Wie traurig: Einfach vergessen?

Nein, sagt eine Verkäuferin in der Hütte, keinen Glühwein: „Es ist heißer Rotwein“, sagt sie, „mit eigenem Rezept, selbstgemacht.“ Aber „heißer Rotwein mit eigenem Rezept“, sagen die regulären Glühweinverkäufer, „das ist doch Glühwein, nix Anderes“, und selbst wenn es etwas Anderes wäre, wäre es auf jeden Fall ein „Heißgetränk ähnlicher Art“, wie die Ausschreibung es nennt, also auch nicht erlaubt. Die anderen Glühweinverkäufer ärgert das sehr.

„Straubing verlangt mehr Platzmiete als Nürnberg und Salzburg“, sagen sie, „Straubing hat die meisten Glühweinstände im weiten Umkreis, und Straubing tut nichts, wenn einer dann zusätzlich Glühwein verkauft, obwohl er nicht darf.“ Und sie sagen: „Für was gibt’s a Ausschreibung, wenn’s dann ned gilt?“ Wenn man diese Glühweinverkäufer dann aber fragt, warum sie nicht zur Stadt gehen und fragen, warum das so ist, sagen sie: „Samma ja. Aber die Stadt hat gesagt, dass sie vergessen haben, dass sie den Satz aus der Ausschreibung in den Mietvertrag zu der Hütte schreiben, und dass die Stadt glaubt, dass rechtlich der Mietvertrag zählt und nicht die Ausschreibung.“

Es ist eine sehr gläubige Stadt. Ihr Credo ist offenbar: Vor Gericht und auf hoher See ist man immer in Gottes Hand, man kann nie wissen, wie’s ausgeht. Drum ist ja so schad, dass die Stadt vergessen hat, diesen Satz – Sie erinnern sich: „Bitte beachten: Bei dieser Hütte dürfen kein Glühwein oder Heißgetränke ähnlicher Art ausgeschenkt werden.“ – dass sie im Mietvertrag genau den vergessen hat. Aber mei, das kann passieren. Ich zum Beispiel vergesse oft was, schon meine Mutter hat dann immer mit leichter Verzweiflung „Mei, du bist so a Christkindl“ gesagt, und es wird schlimmer: Einst war ich unschlagbar bei Pop, Rock und Schlagern der 60er bis zu den 90ern, heut bin ich schon froh, wenn ich nicht vergess, von wem Last Christmas ist.

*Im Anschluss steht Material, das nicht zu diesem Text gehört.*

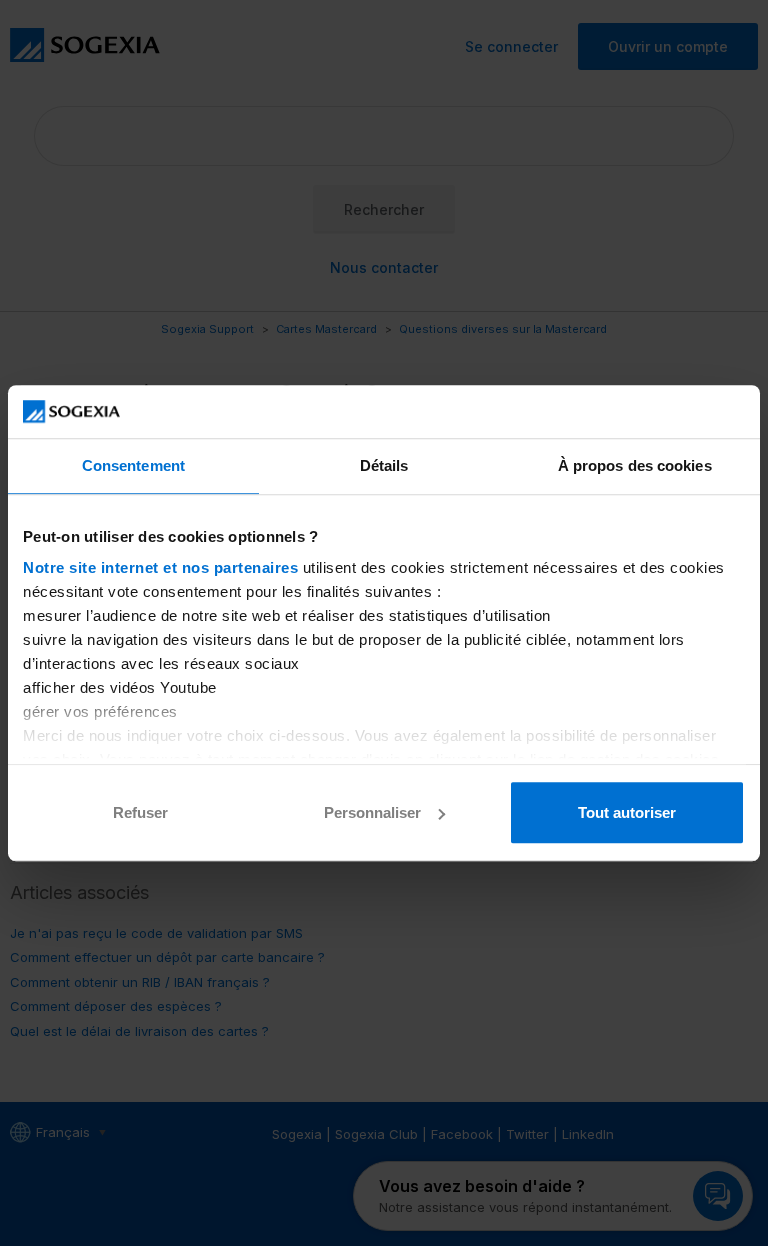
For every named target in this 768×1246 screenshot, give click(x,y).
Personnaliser (372, 812)
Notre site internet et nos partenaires (160, 567)
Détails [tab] (384, 465)
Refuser (140, 812)
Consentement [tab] (133, 465)
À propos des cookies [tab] (635, 465)
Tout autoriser (627, 812)
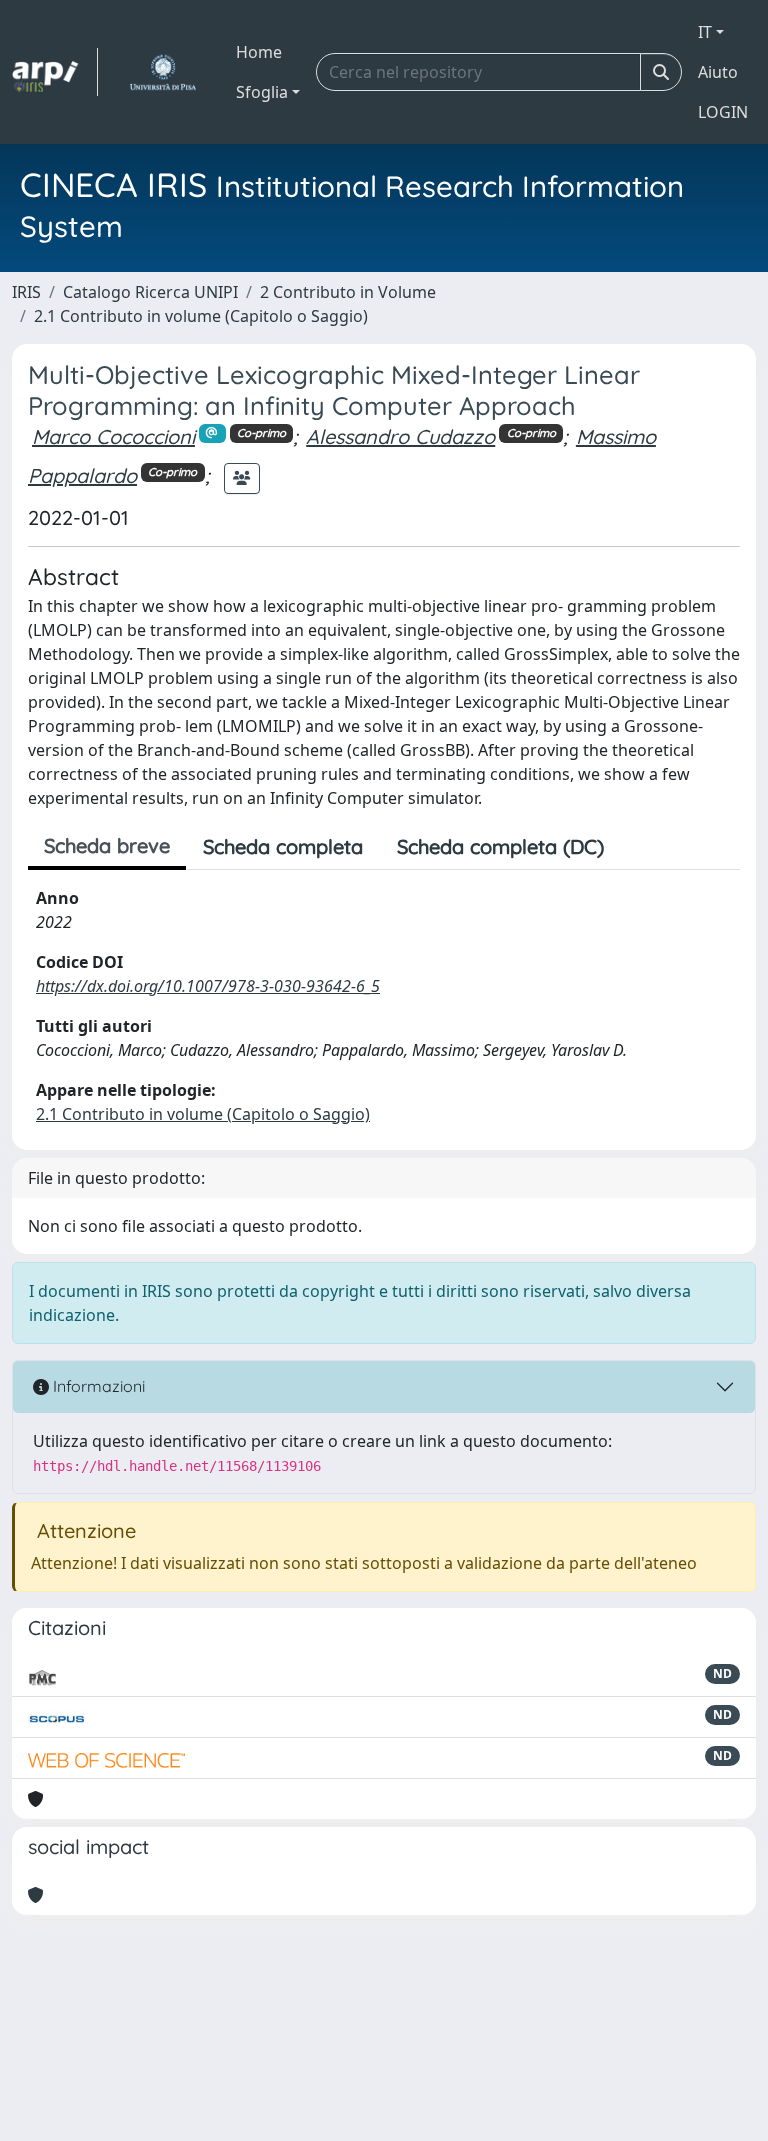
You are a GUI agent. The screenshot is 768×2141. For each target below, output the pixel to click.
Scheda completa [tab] (283, 846)
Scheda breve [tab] (107, 845)
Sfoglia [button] (262, 92)
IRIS (26, 292)
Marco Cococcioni (113, 436)
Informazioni (97, 1386)
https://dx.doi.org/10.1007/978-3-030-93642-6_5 (208, 986)
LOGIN (723, 112)
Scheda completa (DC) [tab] (500, 846)
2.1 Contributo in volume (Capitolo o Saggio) (201, 316)
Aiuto (718, 72)
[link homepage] (55, 72)
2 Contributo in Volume (348, 292)
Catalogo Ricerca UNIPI (150, 292)
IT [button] (705, 32)
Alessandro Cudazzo (400, 436)
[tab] (638, 847)
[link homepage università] (162, 72)
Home (259, 52)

Warum soll’s der Stadt anders gehen?

...und dann noch Stromausfall

Irgendwer dort ist halt so a Christkindl, das die eigenen Vorgaben vergisst, und der Vertragspartner ist auch so eins. Warum auch nicht? Wir alle vergessen. Wir sind alle nur Menschen. Aber wenn ich ein Mensch wäre, der vom Glühweinverkauf lebt, würde mich das wahrscheinlich schon ärgern, besonders, wenn dann auch noch der Strom ausfällt. Der ist am Mittwoch in etlichen Hütten ausgefallen und am Freitag schon wieder, mitten in der Hauptgeschäftszeit, für Heißgetränke ist dann gleich wieder Krise. Der eilends geholte Elektriker wär beinah nicht auf den Markt gekommen, weil man ihm die Zufahrt erst nicht hat gestatten wollen, wegen der Sicherheit, logo, vielleicht war er auch so ein Christkindl und ohne Notfallzufahrtsberechtigungsschein am Tor. Vergessen ist ja so menschlich.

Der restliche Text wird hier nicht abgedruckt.